此刻谭可很想抽自己一巴掌,从方*才凃偲的精神状态来看,她随口说老板中毒了,自己还真当真了。
哪个正常人会说自己是一朵花,还是菟丝花?
龚沙雨垂眸:“继续。”
完辣,破案了,原来老板真中毒了,中的情毒。
谭可一脚油门冲出地下车库,想着还是要请方瑜喝点酒,从那个女人那里套点话来,不然,自己这总往枪口上撞也不是个事。
——
客厅里,菟丝花精仰头凝视着墙上那把断弦的小提琴,歪着头与之对视片刻。
忽然,她嘴角一勾,眼中闪过一丝狡黠的光。
她奔向那间专门堆放她的宝贝的卧室,不一会儿搬出一摞结婚照,按相框尺寸大小排列,以小提琴为中心,向外扩散,不过十分钟,所有结婚照片尽数上墙。
最后一张照片挂上时,她后退两步,歪着头欣赏自己的杰作,嘴角的笑意更深了。
随后,她哼着变调的小曲,脚步轻快地朝冰箱走去。
这个银白色的大家伙可是凃偲最心爱的宝贝——在她眼里,这就是个会变魔法的百宝箱,每次打开都能变出令人惊喜的美味。

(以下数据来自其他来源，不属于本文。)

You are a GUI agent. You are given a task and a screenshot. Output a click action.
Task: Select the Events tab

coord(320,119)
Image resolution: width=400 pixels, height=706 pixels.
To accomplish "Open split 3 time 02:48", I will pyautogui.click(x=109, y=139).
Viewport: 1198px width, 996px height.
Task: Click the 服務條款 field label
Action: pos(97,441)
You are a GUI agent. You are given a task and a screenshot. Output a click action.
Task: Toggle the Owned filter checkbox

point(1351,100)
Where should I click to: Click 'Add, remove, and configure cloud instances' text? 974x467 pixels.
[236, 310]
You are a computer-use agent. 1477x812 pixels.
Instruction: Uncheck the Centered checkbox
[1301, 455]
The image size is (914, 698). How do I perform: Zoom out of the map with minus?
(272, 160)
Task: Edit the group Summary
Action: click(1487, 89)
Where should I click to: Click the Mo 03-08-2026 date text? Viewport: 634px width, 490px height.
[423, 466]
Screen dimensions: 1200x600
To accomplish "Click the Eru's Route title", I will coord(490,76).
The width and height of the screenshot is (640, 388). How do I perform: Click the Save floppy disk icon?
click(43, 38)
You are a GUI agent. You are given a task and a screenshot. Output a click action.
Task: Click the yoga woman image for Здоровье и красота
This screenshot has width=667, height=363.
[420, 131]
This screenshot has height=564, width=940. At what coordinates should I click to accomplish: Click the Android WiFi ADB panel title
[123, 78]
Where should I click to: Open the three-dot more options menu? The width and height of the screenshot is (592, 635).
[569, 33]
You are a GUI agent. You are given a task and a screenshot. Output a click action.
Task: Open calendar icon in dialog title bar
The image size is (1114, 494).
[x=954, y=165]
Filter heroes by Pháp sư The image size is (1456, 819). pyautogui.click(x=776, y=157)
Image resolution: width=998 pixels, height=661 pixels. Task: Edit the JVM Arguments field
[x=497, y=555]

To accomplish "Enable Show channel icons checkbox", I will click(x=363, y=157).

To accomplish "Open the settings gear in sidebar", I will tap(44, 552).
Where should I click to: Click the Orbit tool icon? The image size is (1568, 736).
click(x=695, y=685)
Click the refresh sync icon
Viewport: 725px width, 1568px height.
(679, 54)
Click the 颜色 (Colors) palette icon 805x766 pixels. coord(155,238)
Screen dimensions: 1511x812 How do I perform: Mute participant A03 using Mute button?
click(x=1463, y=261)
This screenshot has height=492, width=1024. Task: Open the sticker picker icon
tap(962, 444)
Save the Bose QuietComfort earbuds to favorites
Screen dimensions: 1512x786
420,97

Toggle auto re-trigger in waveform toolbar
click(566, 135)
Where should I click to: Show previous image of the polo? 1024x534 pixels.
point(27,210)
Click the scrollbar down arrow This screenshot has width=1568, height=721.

虽然,现在z城的室外温度只有十度左右,但丝毫不影响凃偲对冷食的偏爱,她从冷藏隔拿出两个不同口味的冰淇淋,在抬头的瞬间,发现后院的草坪上挂满了小花朵造型的气氛灯。
凃偲一手拿一个冰淇淋,推开后院的门。
夜色正浓,常春树抖着树枝和凃偲打招呼,她顺着它们身上的彩灯一路向上,才发现今夜星空熠熠。
脚底下的绿草坪也摇头换脑跟着抬头仰望,它们都才被修理不久,散发出该季节不会有的浓郁青草味。
凃偲还是闻到了和它们不相同的味道。
修剪得极短的草叶整齐如军阵,每一株都像复制粘贴,凃偲一边吃冰淇淋,一边仔细打量着这片墨绿,最后在踩脚处的鹅卵石旁,发现了一条极窄的,多余的缝隙。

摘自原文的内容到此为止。